■ **Task statement**: Return the records verbatim.

■ **Given records**:
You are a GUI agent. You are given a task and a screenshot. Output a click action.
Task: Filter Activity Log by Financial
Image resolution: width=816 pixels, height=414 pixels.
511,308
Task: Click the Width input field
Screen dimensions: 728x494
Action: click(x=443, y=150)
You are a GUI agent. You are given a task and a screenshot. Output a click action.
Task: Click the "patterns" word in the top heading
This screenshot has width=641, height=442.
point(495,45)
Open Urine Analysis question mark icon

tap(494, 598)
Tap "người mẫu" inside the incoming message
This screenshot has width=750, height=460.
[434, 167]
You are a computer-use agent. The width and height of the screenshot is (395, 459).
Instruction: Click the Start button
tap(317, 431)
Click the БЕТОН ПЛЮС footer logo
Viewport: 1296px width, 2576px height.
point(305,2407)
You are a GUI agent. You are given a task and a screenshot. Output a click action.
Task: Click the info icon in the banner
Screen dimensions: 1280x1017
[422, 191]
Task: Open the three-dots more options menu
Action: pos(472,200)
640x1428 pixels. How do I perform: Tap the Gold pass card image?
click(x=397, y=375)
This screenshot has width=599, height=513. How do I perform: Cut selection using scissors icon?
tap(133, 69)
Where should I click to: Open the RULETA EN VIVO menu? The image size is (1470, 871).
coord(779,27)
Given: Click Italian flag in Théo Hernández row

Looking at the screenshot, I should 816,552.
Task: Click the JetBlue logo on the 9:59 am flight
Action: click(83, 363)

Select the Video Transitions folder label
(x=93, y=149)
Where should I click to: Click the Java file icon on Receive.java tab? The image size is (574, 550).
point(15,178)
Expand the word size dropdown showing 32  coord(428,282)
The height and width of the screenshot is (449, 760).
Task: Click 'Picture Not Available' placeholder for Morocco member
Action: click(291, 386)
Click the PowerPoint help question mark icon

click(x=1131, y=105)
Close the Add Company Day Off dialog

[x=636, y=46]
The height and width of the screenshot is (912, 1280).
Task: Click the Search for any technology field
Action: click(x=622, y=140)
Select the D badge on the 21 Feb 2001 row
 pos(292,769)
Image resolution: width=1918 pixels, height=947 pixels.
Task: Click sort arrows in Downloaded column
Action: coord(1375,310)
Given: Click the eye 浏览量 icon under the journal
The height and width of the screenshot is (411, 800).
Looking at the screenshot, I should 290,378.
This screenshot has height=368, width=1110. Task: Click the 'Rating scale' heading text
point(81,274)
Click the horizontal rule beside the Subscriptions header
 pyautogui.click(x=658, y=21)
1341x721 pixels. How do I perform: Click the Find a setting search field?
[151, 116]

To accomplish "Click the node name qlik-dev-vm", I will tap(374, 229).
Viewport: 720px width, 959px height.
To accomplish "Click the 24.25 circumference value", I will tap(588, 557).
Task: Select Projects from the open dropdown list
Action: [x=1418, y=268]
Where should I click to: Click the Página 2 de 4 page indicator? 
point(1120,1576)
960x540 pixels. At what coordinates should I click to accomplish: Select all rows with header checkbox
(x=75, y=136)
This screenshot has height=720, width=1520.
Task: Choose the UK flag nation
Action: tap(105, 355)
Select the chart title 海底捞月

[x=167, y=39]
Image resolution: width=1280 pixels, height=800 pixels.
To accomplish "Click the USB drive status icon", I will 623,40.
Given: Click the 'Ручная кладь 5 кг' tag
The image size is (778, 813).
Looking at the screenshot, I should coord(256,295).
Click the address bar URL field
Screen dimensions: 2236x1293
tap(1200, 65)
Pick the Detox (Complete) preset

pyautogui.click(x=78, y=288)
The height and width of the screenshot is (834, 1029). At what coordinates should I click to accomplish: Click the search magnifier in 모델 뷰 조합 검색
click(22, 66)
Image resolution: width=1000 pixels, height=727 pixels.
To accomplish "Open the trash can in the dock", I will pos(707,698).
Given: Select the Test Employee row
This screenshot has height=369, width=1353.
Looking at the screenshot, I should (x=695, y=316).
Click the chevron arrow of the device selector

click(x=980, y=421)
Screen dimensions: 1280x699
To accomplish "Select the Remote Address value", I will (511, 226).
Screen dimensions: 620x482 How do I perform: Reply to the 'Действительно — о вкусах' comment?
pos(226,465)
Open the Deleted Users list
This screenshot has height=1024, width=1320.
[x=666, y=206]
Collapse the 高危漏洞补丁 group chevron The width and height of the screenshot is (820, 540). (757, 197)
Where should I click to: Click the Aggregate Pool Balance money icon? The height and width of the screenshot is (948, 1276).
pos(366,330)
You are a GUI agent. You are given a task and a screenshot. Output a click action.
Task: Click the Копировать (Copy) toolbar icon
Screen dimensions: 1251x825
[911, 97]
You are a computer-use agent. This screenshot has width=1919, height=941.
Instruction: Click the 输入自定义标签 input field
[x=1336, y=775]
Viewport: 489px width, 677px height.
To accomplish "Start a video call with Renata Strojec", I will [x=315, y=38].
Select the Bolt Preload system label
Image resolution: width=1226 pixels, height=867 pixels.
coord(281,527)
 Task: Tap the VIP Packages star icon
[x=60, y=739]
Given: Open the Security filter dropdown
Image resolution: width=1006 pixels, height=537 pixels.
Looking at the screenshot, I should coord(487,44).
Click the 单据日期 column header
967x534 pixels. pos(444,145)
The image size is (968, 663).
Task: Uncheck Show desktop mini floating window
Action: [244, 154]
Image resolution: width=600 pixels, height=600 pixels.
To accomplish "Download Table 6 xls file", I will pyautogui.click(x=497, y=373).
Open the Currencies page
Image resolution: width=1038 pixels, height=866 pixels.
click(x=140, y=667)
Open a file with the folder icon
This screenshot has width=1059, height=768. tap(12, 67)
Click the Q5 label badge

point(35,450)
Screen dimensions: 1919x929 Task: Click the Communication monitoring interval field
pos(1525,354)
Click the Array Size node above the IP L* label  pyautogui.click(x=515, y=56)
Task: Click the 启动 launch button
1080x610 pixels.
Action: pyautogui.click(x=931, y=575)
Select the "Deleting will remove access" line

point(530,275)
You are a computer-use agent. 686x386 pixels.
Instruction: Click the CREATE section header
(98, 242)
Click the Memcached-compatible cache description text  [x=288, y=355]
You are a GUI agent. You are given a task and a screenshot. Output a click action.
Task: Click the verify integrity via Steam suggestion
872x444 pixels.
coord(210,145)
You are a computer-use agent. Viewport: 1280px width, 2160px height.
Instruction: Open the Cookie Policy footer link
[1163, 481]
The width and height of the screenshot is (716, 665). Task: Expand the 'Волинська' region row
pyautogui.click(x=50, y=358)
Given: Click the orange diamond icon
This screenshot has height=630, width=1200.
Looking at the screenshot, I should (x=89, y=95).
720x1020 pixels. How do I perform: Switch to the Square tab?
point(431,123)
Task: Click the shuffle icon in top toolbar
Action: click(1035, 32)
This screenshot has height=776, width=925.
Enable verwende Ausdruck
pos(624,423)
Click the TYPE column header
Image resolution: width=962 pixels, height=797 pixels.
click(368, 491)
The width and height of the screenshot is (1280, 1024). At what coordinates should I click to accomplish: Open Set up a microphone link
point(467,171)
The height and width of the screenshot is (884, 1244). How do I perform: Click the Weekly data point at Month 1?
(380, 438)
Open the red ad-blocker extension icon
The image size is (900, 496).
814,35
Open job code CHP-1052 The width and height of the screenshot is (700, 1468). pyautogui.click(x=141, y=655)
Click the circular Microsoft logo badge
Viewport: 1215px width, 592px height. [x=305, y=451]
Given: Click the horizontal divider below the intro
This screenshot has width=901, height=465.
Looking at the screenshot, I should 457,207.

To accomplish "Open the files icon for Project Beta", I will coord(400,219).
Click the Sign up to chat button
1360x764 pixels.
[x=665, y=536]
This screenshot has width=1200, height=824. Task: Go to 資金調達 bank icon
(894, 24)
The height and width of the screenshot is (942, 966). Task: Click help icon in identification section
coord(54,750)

■ **Exercise result**:
You are a GUI agent. You are given a task and a screenshot. Output a click action.
Task: Filter Activity Log by Financial
Image resolution: width=816 pixels, height=414 pixels.
511,308
Task: Click the Width input field
Screen dimensions: 728x494
Action: click(x=443, y=150)
You are a GUI agent. You are given a task and a screenshot. Output a click action.
Task: Click the "patterns" word in the top heading
This screenshot has width=641, height=442.
point(495,45)
Open Urine Analysis question mark icon

tap(494, 598)
Tap "người mẫu" inside the incoming message
This screenshot has width=750, height=460.
[434, 167]
You are a computer-use agent. The width and height of the screenshot is (395, 459).
Instruction: Click the Start button
tap(317, 431)
Click the БЕТОН ПЛЮС footer logo
Viewport: 1296px width, 2576px height.
point(305,2407)
You are a GUI agent. You are given a task and a screenshot. Output a click action.
Task: Click the info icon in the banner
Screen dimensions: 1280x1017
[422, 191]
Task: Open the three-dots more options menu
Action: pos(472,200)
640x1428 pixels. How do I perform: Tap the Gold pass card image?
click(x=397, y=375)
This screenshot has width=599, height=513. How do I perform: Cut selection using scissors icon?
tap(133, 69)
Where should I click to: Open the RULETA EN VIVO menu? The image size is (1470, 871).
coord(779,27)
Given: Click Italian flag in Théo Hernández row

Looking at the screenshot, I should 816,552.
Task: Click the JetBlue logo on the 9:59 am flight
Action: click(83, 363)

Select the Video Transitions folder label
(x=93, y=149)
Where should I click to: Click the Java file icon on Receive.java tab? The image size is (574, 550).
point(15,178)
Expand the word size dropdown showing 32  coord(428,282)
The height and width of the screenshot is (449, 760).
Task: Click 'Picture Not Available' placeholder for Morocco member
Action: click(291, 386)
Click the PowerPoint help question mark icon

click(x=1131, y=105)
Close the Add Company Day Off dialog

[x=636, y=46]
The height and width of the screenshot is (912, 1280).
Task: Click the Search for any technology field
Action: click(x=622, y=140)
Select the D badge on the 21 Feb 2001 row
 pos(292,769)
Image resolution: width=1918 pixels, height=947 pixels.
Task: Click sort arrows in Downloaded column
Action: coord(1375,310)
Given: Click the eye 浏览量 icon under the journal
The height and width of the screenshot is (411, 800).
Looking at the screenshot, I should 290,378.
This screenshot has height=368, width=1110. Task: Click the 'Rating scale' heading text
point(81,274)
Click the horizontal rule beside the Subscriptions header
 pyautogui.click(x=658, y=21)
1341x721 pixels. How do I perform: Click the Find a setting search field?
[151, 116]

To accomplish "Click the node name qlik-dev-vm", I will tap(374, 229).
Viewport: 720px width, 959px height.
To accomplish "Click the 24.25 circumference value", I will tap(588, 557).
Task: Select Projects from the open dropdown list
Action: [x=1418, y=268]
Where should I click to: Click the Página 2 de 4 page indicator? 
point(1120,1576)
960x540 pixels. At what coordinates should I click to accomplish: Select all rows with header checkbox
(x=75, y=136)
This screenshot has height=720, width=1520.
Task: Choose the UK flag nation
Action: tap(105, 355)
Select the chart title 海底捞月

[x=167, y=39]
Image resolution: width=1280 pixels, height=800 pixels.
To accomplish "Click the USB drive status icon", I will 623,40.
Given: Click the 'Ручная кладь 5 кг' tag
The image size is (778, 813).
Looking at the screenshot, I should coord(256,295).
Click the address bar URL field
Screen dimensions: 2236x1293
tap(1200, 65)
Pick the Detox (Complete) preset

pyautogui.click(x=78, y=288)
The height and width of the screenshot is (834, 1029). At what coordinates should I click to accomplish: Click the search magnifier in 모델 뷰 조합 검색
click(22, 66)
Image resolution: width=1000 pixels, height=727 pixels.
To accomplish "Open the trash can in the dock", I will pos(707,698).
Given: Select the Test Employee row
This screenshot has height=369, width=1353.
Looking at the screenshot, I should (x=695, y=316).
Click the chevron arrow of the device selector

click(x=980, y=421)
Screen dimensions: 1280x699
To accomplish "Select the Remote Address value", I will (511, 226).
Screen dimensions: 620x482 How do I perform: Reply to the 'Действительно — о вкусах' comment?
pos(226,465)
Open the Deleted Users list
This screenshot has height=1024, width=1320.
[x=666, y=206]
Collapse the 高危漏洞补丁 group chevron The width and height of the screenshot is (820, 540). (757, 197)
Where should I click to: Click the Aggregate Pool Balance money icon? The height and width of the screenshot is (948, 1276).
pos(366,330)
You are a GUI agent. You are given a task and a screenshot. Output a click action.
Task: Click the Копировать (Copy) toolbar icon
Screen dimensions: 1251x825
[911, 97]
You are a computer-use agent. This screenshot has width=1919, height=941.
Instruction: Click the 输入自定义标签 input field
[x=1336, y=775]
Viewport: 489px width, 677px height.
To accomplish "Start a video call with Renata Strojec", I will [x=315, y=38].
Select the Bolt Preload system label
Image resolution: width=1226 pixels, height=867 pixels.
coord(281,527)
 Task: Tap the VIP Packages star icon
[x=60, y=739]
Given: Open the Security filter dropdown
Image resolution: width=1006 pixels, height=537 pixels.
Looking at the screenshot, I should coord(487,44).
Click the 单据日期 column header
967x534 pixels. pos(444,145)
The image size is (968, 663).
Task: Uncheck Show desktop mini floating window
Action: [244, 154]
Image resolution: width=600 pixels, height=600 pixels.
To accomplish "Download Table 6 xls file", I will pyautogui.click(x=497, y=373).
Open the Currencies page
Image resolution: width=1038 pixels, height=866 pixels.
click(x=140, y=667)
Open a file with the folder icon
This screenshot has width=1059, height=768. tap(12, 67)
Click the Q5 label badge

point(35,450)
Screen dimensions: 1919x929 Task: Click the Communication monitoring interval field
pos(1525,354)
Click the Array Size node above the IP L* label  pyautogui.click(x=515, y=56)
Task: Click the 启动 launch button
1080x610 pixels.
Action: pyautogui.click(x=931, y=575)
Select the "Deleting will remove access" line

point(530,275)
You are a computer-use agent. 686x386 pixels.
Instruction: Click the CREATE section header
(98, 242)
Click the Memcached-compatible cache description text  [x=288, y=355]
You are a GUI agent. You are given a task and a screenshot. Output a click action.
Task: Click the verify integrity via Steam suggestion
872x444 pixels.
coord(210,145)
You are a computer-use agent. Viewport: 1280px width, 2160px height.
Instruction: Open the Cookie Policy footer link
[1163, 481]
The width and height of the screenshot is (716, 665). Task: Expand the 'Волинська' region row
pyautogui.click(x=50, y=358)
Given: Click the orange diamond icon
This screenshot has height=630, width=1200.
Looking at the screenshot, I should (x=89, y=95).
720x1020 pixels. How do I perform: Switch to the Square tab?
point(431,123)
Task: Click the shuffle icon in top toolbar
Action: click(1035, 32)
This screenshot has height=776, width=925.
Enable verwende Ausdruck
pos(624,423)
Click the TYPE column header
Image resolution: width=962 pixels, height=797 pixels.
click(368, 491)
The width and height of the screenshot is (1280, 1024). At what coordinates should I click to accomplish: Open Set up a microphone link
point(467,171)
The height and width of the screenshot is (884, 1244). How do I perform: Click the Weekly data point at Month 1?
(380, 438)
Open the red ad-blocker extension icon
The image size is (900, 496).
814,35
Open job code CHP-1052 The width and height of the screenshot is (700, 1468). pyautogui.click(x=141, y=655)
Click the circular Microsoft logo badge
Viewport: 1215px width, 592px height. [x=305, y=451]
Given: Click the horizontal divider below the intro
This screenshot has width=901, height=465.
Looking at the screenshot, I should 457,207.

To accomplish "Open the files icon for Project Beta", I will coord(400,219).
Click the Sign up to chat button
1360x764 pixels.
[x=665, y=536]
This screenshot has width=1200, height=824. Task: Go to 資金調達 bank icon
(894, 24)
The height and width of the screenshot is (942, 966). Task: Click help icon in identification section
coord(54,750)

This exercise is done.